**Page text**
────────────────────────────────────────
The Khyber Pakhtunkhwa budget for 2019-20 focuses on raising its own revenue and cutting ever-growing government expenditure as the country faces its worst economic crisis of recent times.

The Rs900 billion budget is the largest outlay in the province’s history and has a massive Rs319bn allocation for development. Also, it is the first time that budget books of the defunct tribal districts have been brought before the provincial legislature. This explains the 39 per cent increase in the budget size as Rs151bn allocated to the region has been transferred to the province.

Since federal transfers contribute 82pc of the province’s revenue receipts, KP often finds itself in a tight spot due to smaller or late transfers from Islamabad. The budget document shows that during the first 11 months of the current fiscal year, federal transfers present a shortfall of up to Rs40bn.

This situation often hamstrings the provincial government’s ability to execute development programmes and pay its employees. Federal transfers have been projected at an ambitious Rs588bn. Historically, actual federal transfers have remained consistently lower than budget estimates.

The province has adopted a three-pronged strategy that entails reducing the province’s throw-forward liability, cutting pay and pension bills and increasing own revenues

With the ongoing economic crunch, it is most likely that federal tax collections will face a tough challenge. This will in turn directly impact the base of the province’s economy.

Apparently, the same concerns have forced the province’s economic managers to cut corners and make funds available for development and current expenditures. To this end, the province has adopted a three-pronged strategy, which entails reducing province’s throw-forward liability, cutting pay and pension bills and increasing own revenues.

Budget documents term that the province’s growing throw-forward liability as a ‘glaring anomaly’ and is defined as the ‘expenses that cannot be met in the current year and budgeted to be met in later years based on historical average allocations.’

The documents showed that more than half of the required expenses for completion of development schemes had been parked in throw-forward liability and the number of years to fund this amount has jumped to seven compared to three in the other provinces.

The documents claim that the throw-forward has been brought down by about four years after extensive rationalisation. This has freed fiscal space that has enabled the government to allocate fewer funds for ongoing schemes.

In the budget, the share of ongoing schemes has been brought down to 63pc from 90pc in the current year.
────────────────────────────────────────
**Tasks**
a: Using the Khyber Pakhtunkhwa budget article, decide whether each statement agrees with it, answering yes or no and quoting the deciding words: (i) The budget sets aside Rs319bn for development. (ii) Federal transfers make up about half of the province's revenue receipts. (iii) The other provinces need seven years to fund their throw-forward amount.
b: Write the next part of the article on the Khyber Pakhtunkhwa budget, continuing after its last sentence.
The data after this article on the Khyber Pakhtunkhwa budget comes from a different source.
────────────────────────────────────────
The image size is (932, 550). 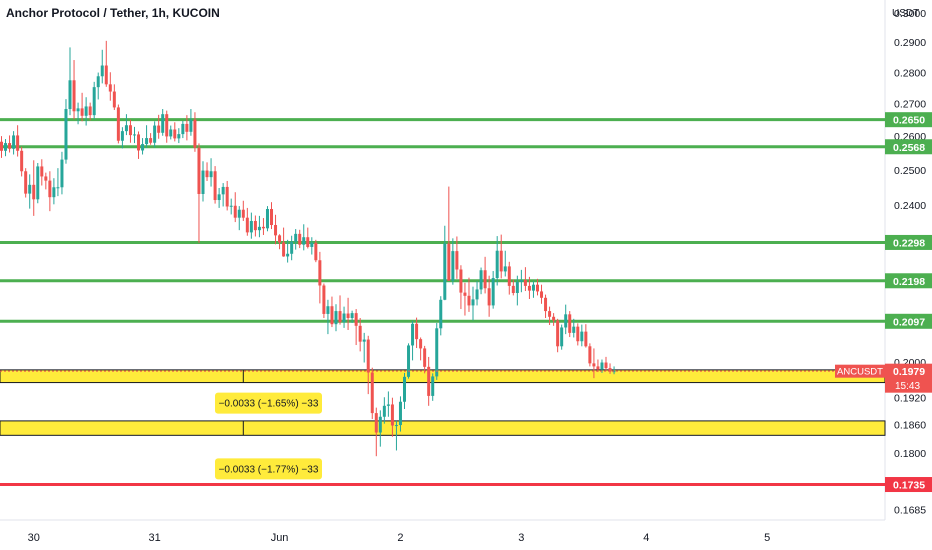 I want to click on y-tick-label: 0.1920, so click(x=910, y=398).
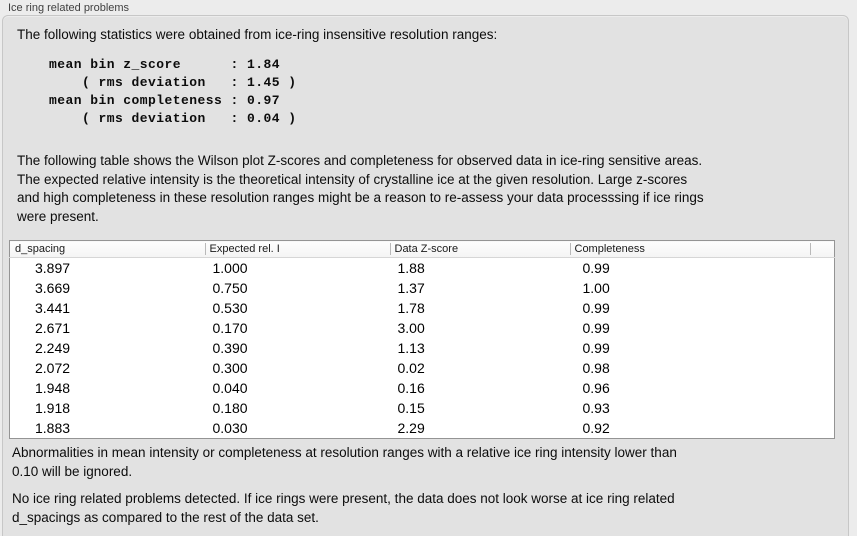  I want to click on table-cell: 0.96, so click(596, 388).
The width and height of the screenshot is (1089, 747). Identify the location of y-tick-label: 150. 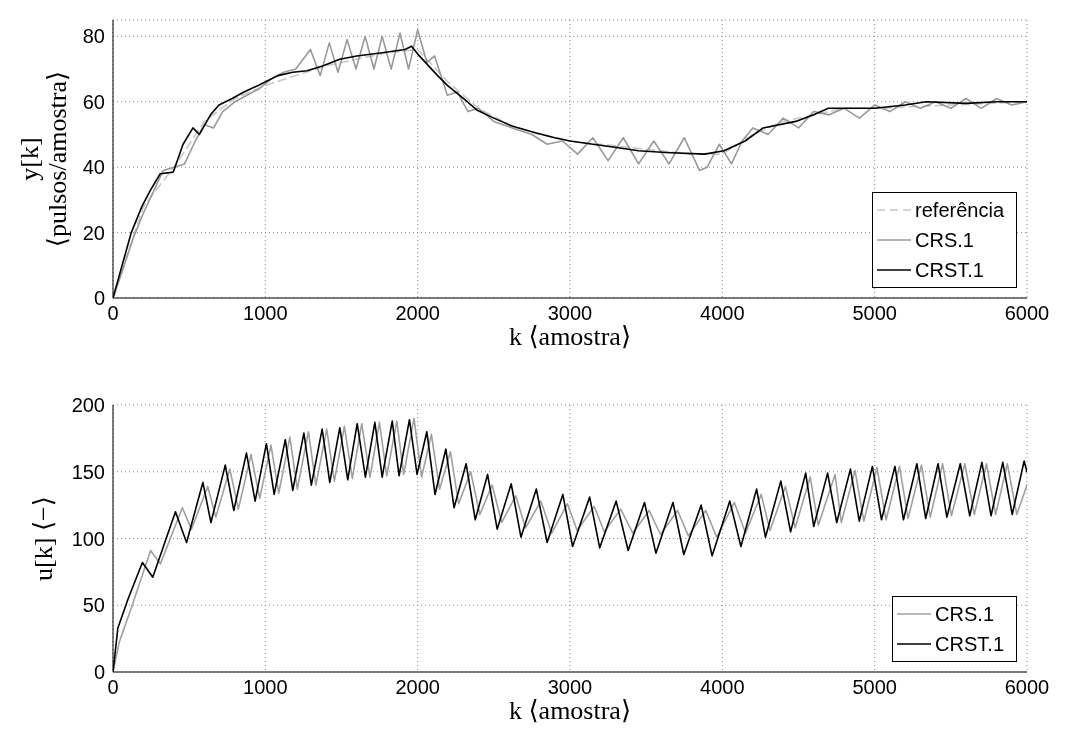
(88, 472).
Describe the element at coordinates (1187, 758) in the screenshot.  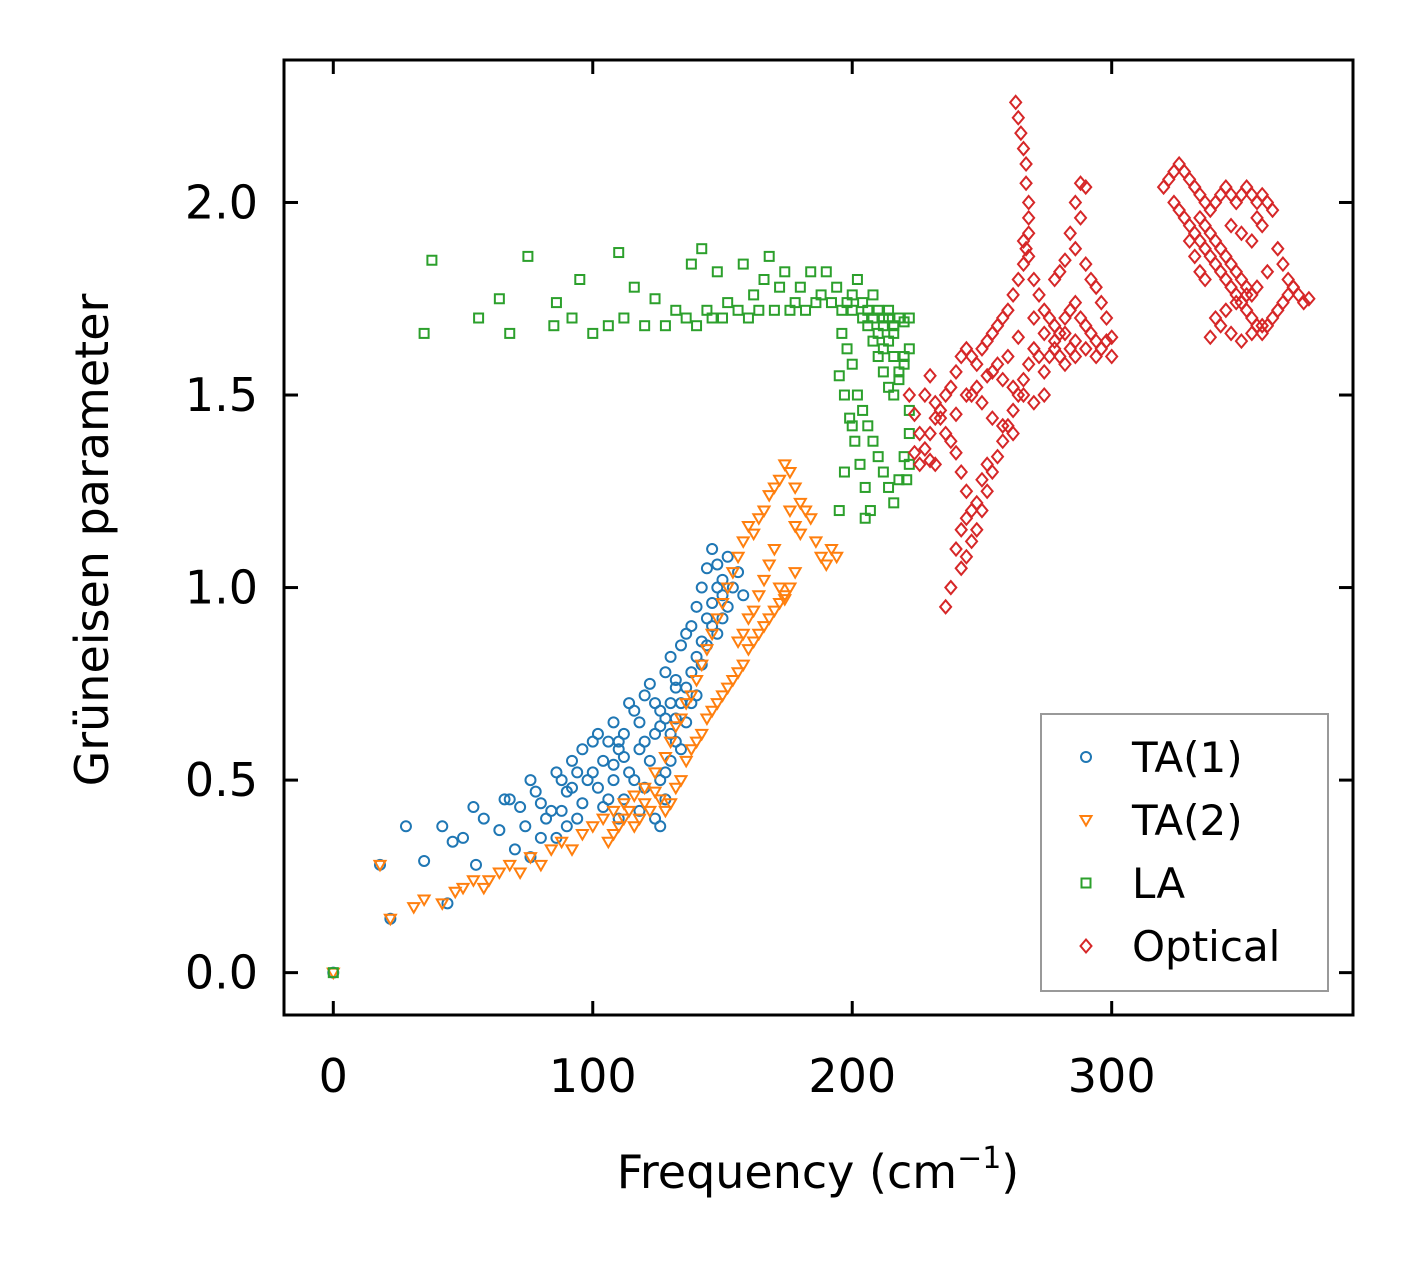
I see `legend-label-ta1: TA(1)` at that location.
────────────────────────────────────────
**Set of answers**
a:
(i) Yes: "has a massive Rs319bn allocation for development"
(ii) No: "federal transfers contribute 82pc of the province’s revenue receipts"
(iii) No: "the number of years to fund this amount has jumped to seven compared to three in the other provinces"

b:
To arrest the galloping increase in the province’s pension bill, the government has decided to increase its employees’ age of superannuation to 63 years. The increase is likely to save the provincial government Rs20bn per annum.

Coupled with a few other measures, the finance department claims to save Rs95bn in the next fiscal, which it says would be diverted towards development.

However, increasing the retirement age may offer some temporary respite to the finance department for about three years and after that it would again have to start paying pensions to thousands of retiring employees.

The KP chief secretary had also opposed the proposal to increase the retirement age on the basis that in the absence of a clear policy on pension contributions, such a decision may not be rewarding. In the current year, the province’s salary and pension bill was budgeted at a whopping Rs256bn. However, the government is claiming that this amount will see a zero per cent increase in the next year.

The province’s economic mangers have also set an ambitious tax collection target of Rs53bn for themselves, which is 54pc higher than the revised revenue estimates for the current year. The KP government is pitching its own revenue at Rs100bn for 2023. However, in the past as well, the finance department has pitched outlandish targets that the province’s tax collectors were unable to achieve.

In his budget speech, the KP finance minister called upon the centre to release Rs34bn arrears of net hydel profit (NHP) which, to a large extent, is the lifeline of the province’s economy. At the same time, KP has been pressing the centre to resolve the NHP issue according to the AGN Kazi formula, which is likely to increase the province NHP proceeds to Rs129bn. Whether the federal government will agree to such a proposal in the current economic situation is anybody’s guess.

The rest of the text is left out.